Exercise objective: In the lines below, look for "link". Copy each line where it appears.
☆ ☆ ☆ ☆ ☆
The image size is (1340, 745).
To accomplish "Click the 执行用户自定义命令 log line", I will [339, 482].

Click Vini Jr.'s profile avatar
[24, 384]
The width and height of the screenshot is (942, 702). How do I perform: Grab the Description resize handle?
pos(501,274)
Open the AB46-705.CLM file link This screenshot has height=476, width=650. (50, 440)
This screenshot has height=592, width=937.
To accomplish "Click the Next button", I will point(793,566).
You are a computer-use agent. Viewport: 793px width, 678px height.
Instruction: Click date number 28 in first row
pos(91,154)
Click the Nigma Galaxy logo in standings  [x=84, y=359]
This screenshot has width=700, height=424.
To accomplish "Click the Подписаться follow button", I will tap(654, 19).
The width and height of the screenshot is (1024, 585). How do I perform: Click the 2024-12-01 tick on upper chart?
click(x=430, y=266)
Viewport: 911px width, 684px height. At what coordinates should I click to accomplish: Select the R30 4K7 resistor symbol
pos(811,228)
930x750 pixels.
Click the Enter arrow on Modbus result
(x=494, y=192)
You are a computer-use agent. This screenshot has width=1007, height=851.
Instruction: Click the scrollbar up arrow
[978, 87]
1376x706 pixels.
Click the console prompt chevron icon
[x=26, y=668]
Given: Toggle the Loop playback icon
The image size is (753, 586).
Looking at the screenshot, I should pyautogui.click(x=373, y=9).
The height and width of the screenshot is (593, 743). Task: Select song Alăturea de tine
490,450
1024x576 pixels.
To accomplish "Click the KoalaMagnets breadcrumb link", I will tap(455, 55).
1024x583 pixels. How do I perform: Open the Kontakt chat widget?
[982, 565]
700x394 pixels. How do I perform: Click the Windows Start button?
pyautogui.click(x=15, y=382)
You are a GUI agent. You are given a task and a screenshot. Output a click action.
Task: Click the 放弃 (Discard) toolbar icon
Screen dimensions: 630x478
☆ ☆ ☆ ☆ ☆
Reply to the task:
Open the AB46-705.CLM file link This screenshot has height=476, width=650. (50, 440)
To accomplish "Click the KoalaMagnets breadcrumb link", I will tap(455, 55).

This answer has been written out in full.